The one clear result to emerge from the stayaway is the current political stalemate. The MDC does not have what it takes to harness people’s power to drive Mugabe from office while Zanu PF’s monopoly on coercive power is not enough to crush the people’s burning desire for change. This stalemate should point both parties to the fact that they desperately need each other to find a solution to the man-made crisis facing Zimbabwe. That solution can only be found when both parties sit around a table and negotiate.While regional and international intervention is important in finding a way out, it is face-to-face talks between the two main protagonists that will get us a solution.


However, it is important to realise that there are many in Zanu PF who will fight against the prospect of talks as a way of extending their political life. Chief among these is Jonathan Moyo whose political life depends on Robert Mugabe. Talks with the MDC pose a direct political threat to him, which is why he has used the government-controlled media to undermine talks and to question the role of Presidents Thabo Mbeki and Olusegun Obasanjo. His opposition to talks and indeed his venom against the MDC are informed by personal interests rather than the public good. Such elements in both parties must be made to realise that the more damage the country is subjected to the longer it will take to get back to recovery.

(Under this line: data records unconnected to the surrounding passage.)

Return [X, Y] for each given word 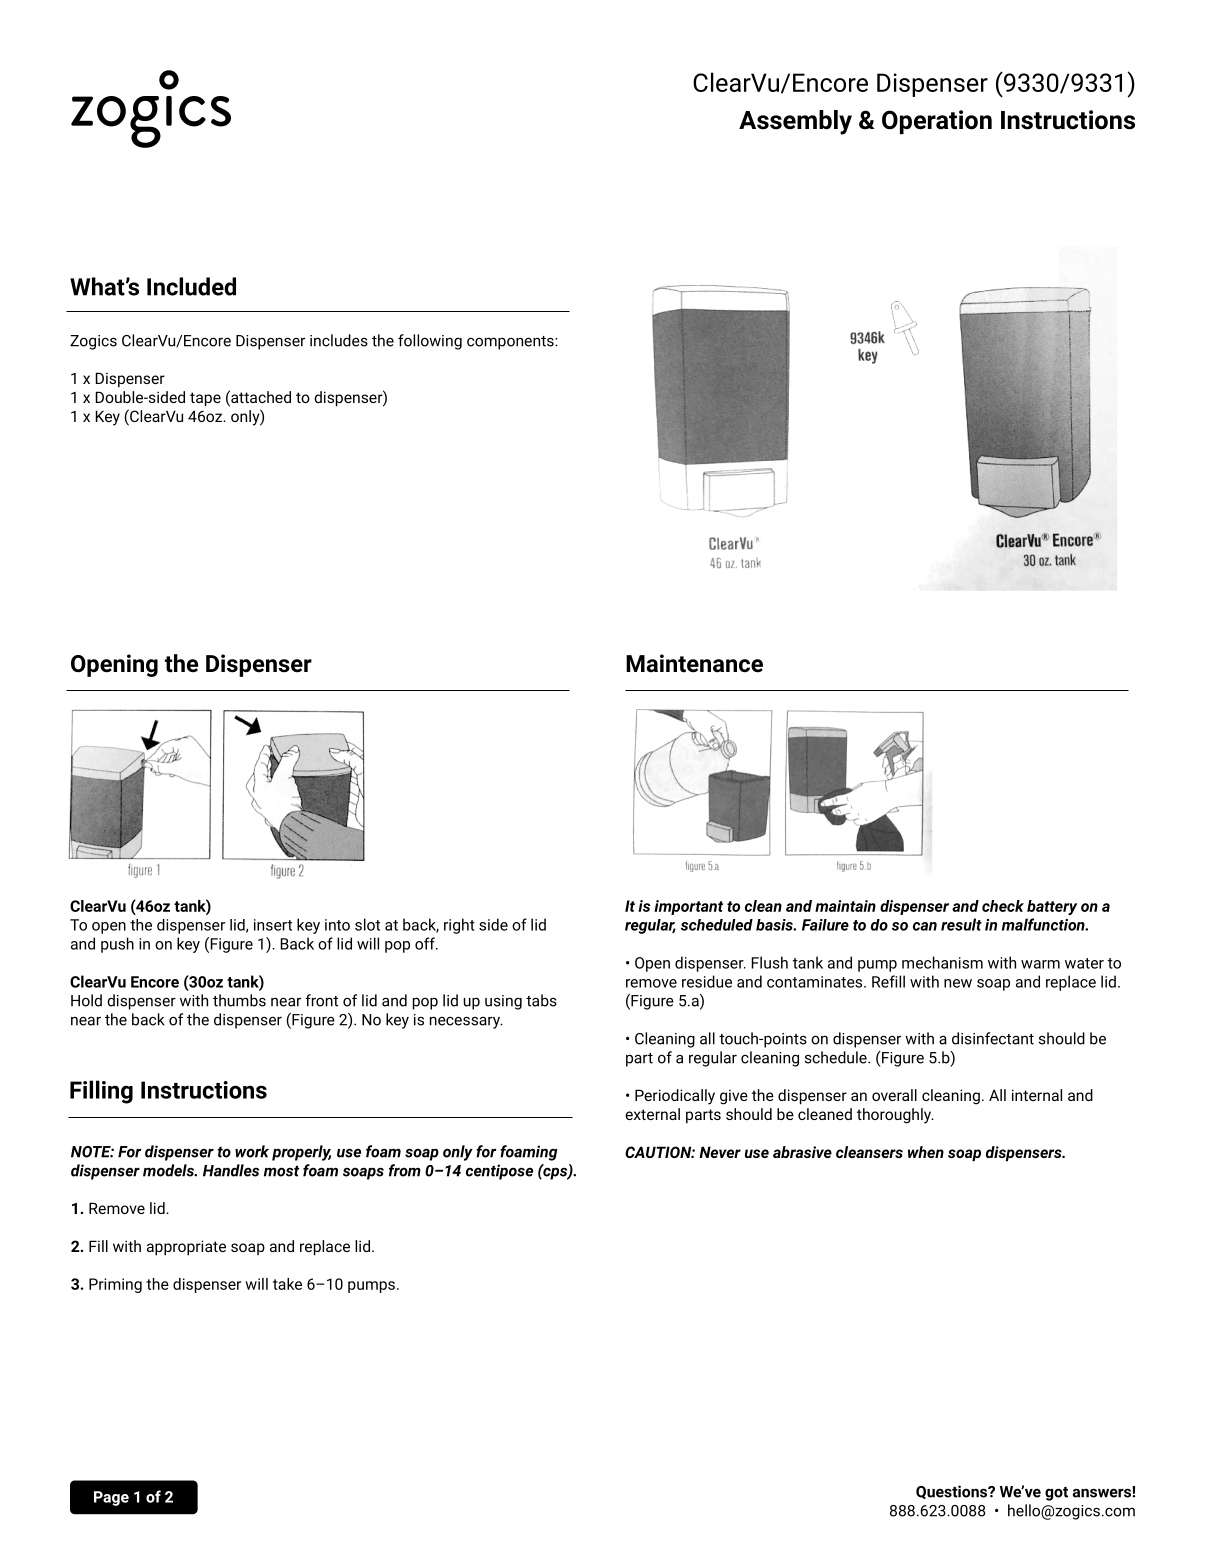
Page [111, 1498]
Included [191, 286]
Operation [937, 122]
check [1003, 906]
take [287, 1284]
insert [273, 925]
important [688, 907]
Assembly [795, 122]
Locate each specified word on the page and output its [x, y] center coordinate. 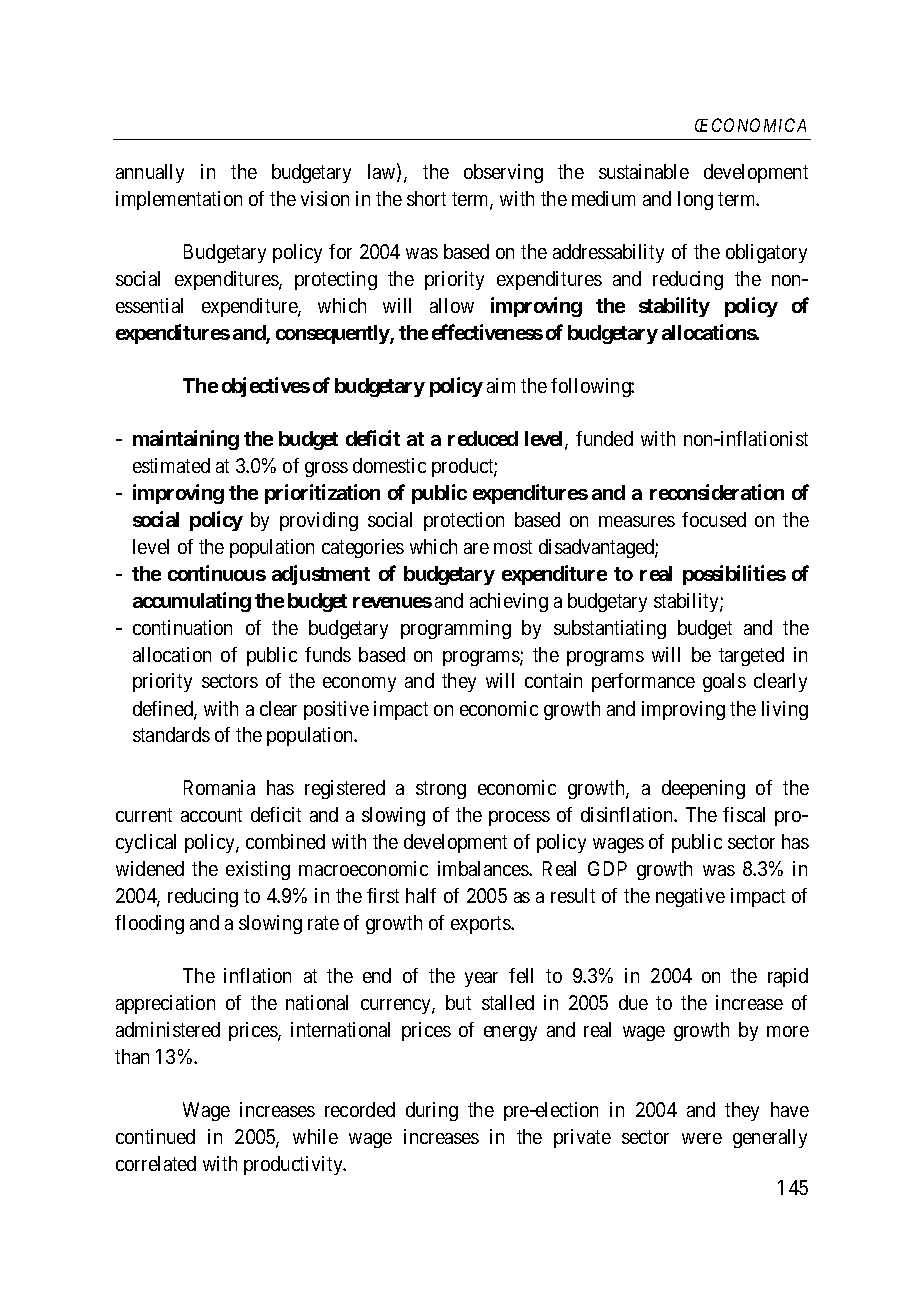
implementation [179, 200]
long [695, 200]
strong [441, 790]
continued [155, 1136]
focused [714, 519]
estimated [171, 465]
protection [464, 521]
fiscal [744, 814]
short [426, 198]
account [211, 815]
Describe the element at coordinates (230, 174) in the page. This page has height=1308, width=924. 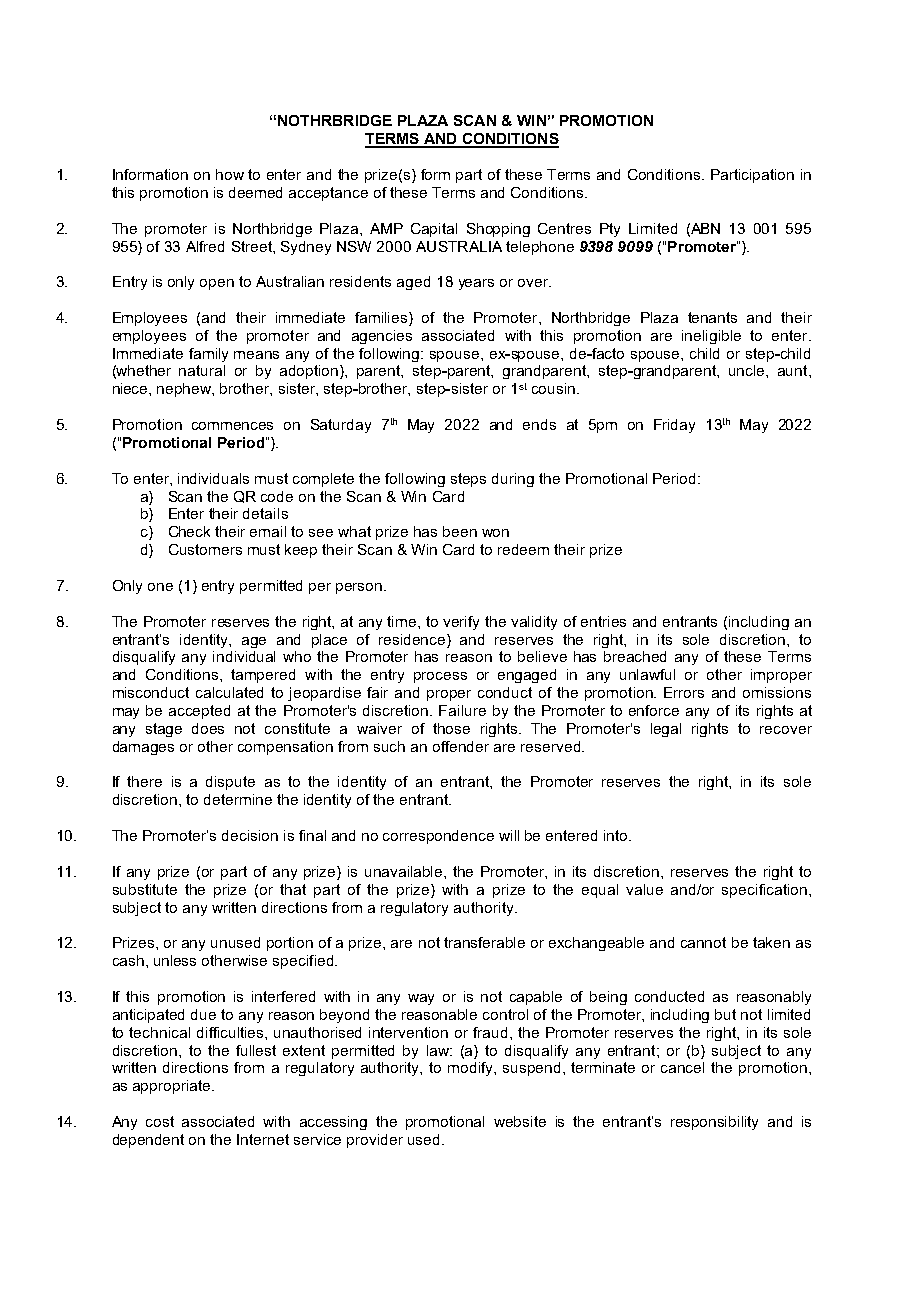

It is time for true statesmen to emerge from both parties and help find a durable solution to Zimbabwe’s crisis. And these negotiations must be informed by the fact that the current crisis is as a result of Zanu PF’s corruption and mismanagement and that Mugabe’s government is illegitimate. For its part, the MDC must now realise that more stayaways and street protests will further ruin this country and that its call for a failed final push has hurt its credibility. The MDC can only stay away from the talks if it knows that it is able to mobilise massive public support to drive Mugabe from power.


Issues to be negotiated are when will Mugabe go. Mugabe and his side-kicks have long passed their sell-by date. The talks must also focus on the nature of constitutional amendments required to put a transitional administration in place and the form and composition of that administration. The talks should clearly set out a timeframe for a new constitution and a date for fresh presidential and parliamentary elections under the auspices of the United Nations.


This will be the easy part. The more challenging task will be rebuilding this country and its national institutions which have been devastated by 23 years of Zanu PF rule. And in this Zimbabwe will need the support of its regional and international partners.


Mugabe’s rule, particularly over the past two years, is a seminal lesson on how African civil wars are made. Thank God Zimbabweans have declined Mugabe’s invitation to a civil war. For how else does one characterise his blocking of all avenues to free expression of political choice by Zimbabweans? How else does one describe his use of force and violence to frustrate a new political dispensation?


Mugabe must accept unconditional talks with the MDC to give Zimbabwe a chance to live again. Even the most heartless and selfish of politicians must be touched by the suffering of Zimbabweans from all walks of life. The world wonders whether Mugabe cares about anybody other than Robert Gabriel Mugabe. His decision on whether to begin negotiations with the MDC should help answer that question.